#### [Activity]
From the records below, print only the part that opens with the line containing "Screen dimensions: 1677x582" and closes with the line containing "The image size is (809, 617)."; omit the pictures.

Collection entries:
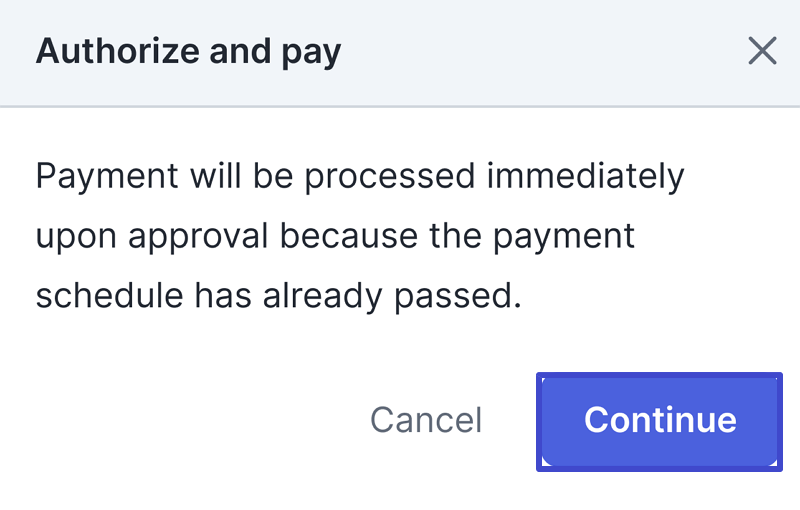Proceed with immediate payment via Continue
Viewport: 800px width, 510px height.
(659, 421)
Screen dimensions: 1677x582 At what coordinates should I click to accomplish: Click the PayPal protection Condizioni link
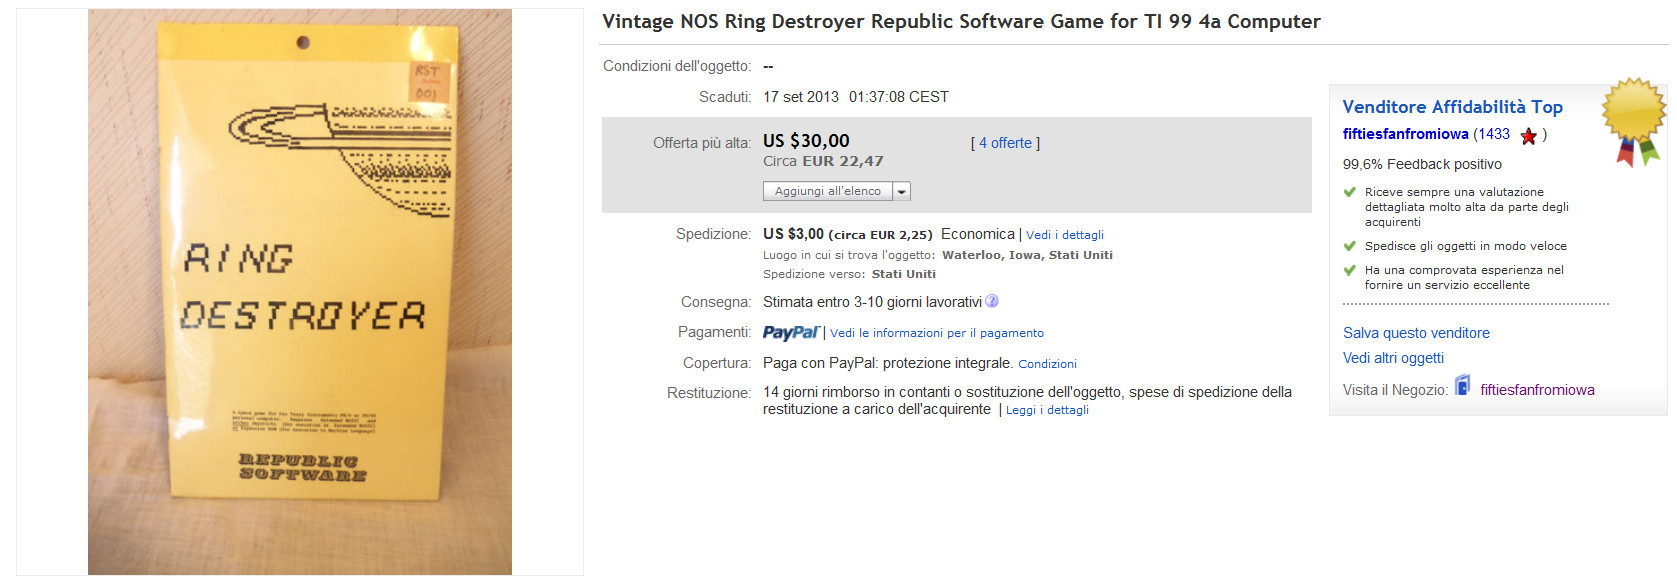point(1047,364)
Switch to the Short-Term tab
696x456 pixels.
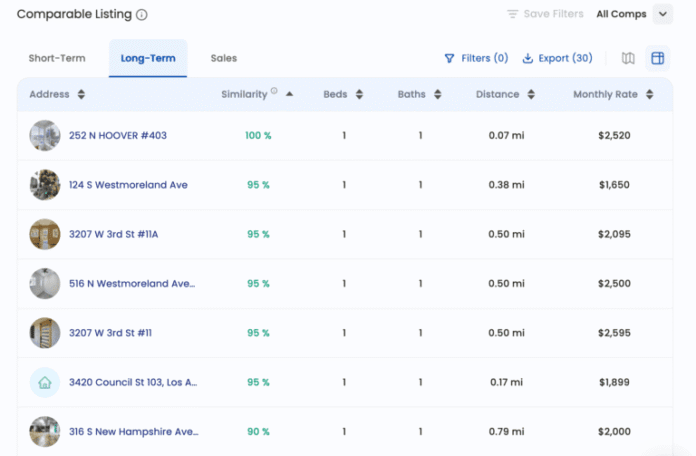click(x=56, y=58)
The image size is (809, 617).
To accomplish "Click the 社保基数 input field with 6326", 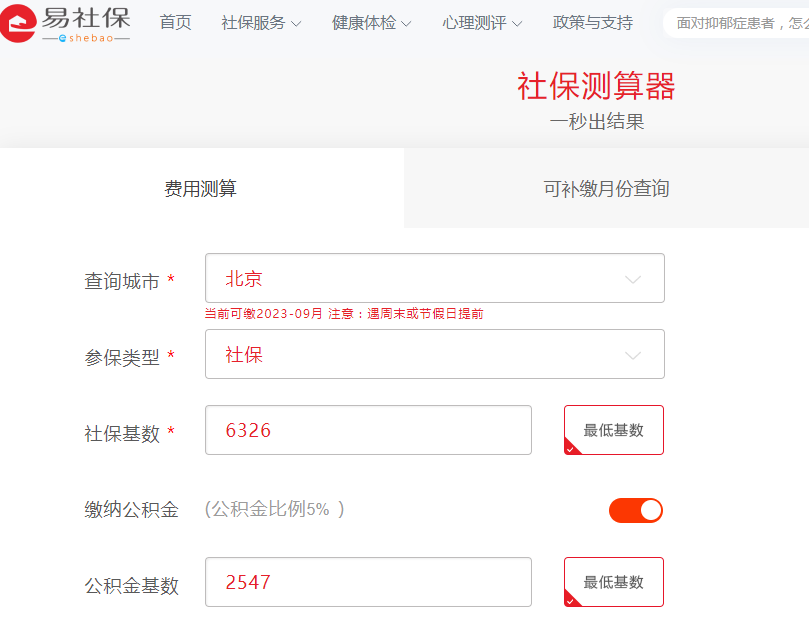I will click(368, 431).
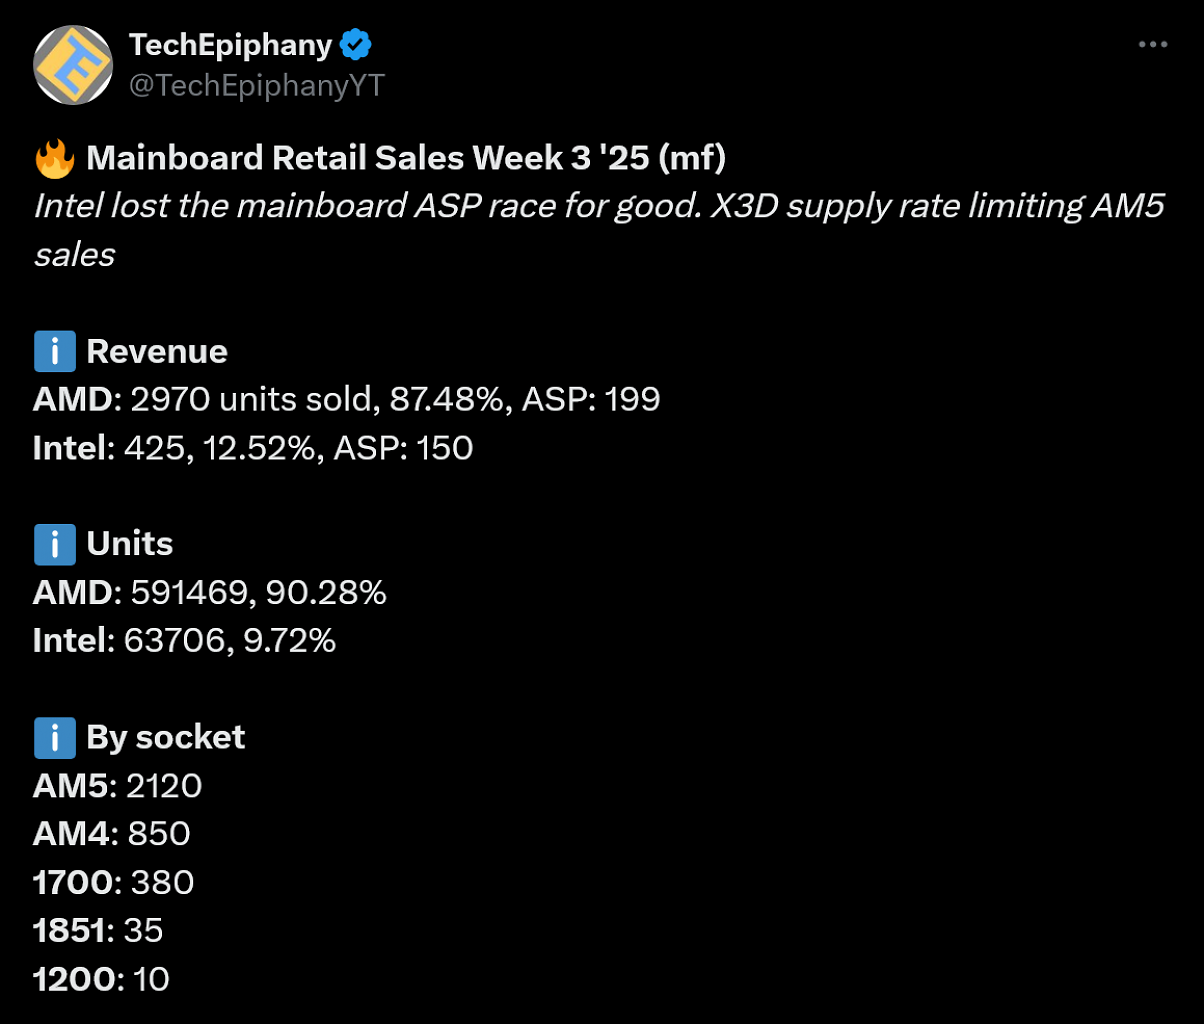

#### [Task response]
Screen dimensions: 1677x582 At what coordinates should I click to accomplish: Click the PayPal protection Condizioni link
point(1047,364)
Switch to the Short-Term tab
696x456 pixels.
click(x=56, y=58)
The image size is (809, 617).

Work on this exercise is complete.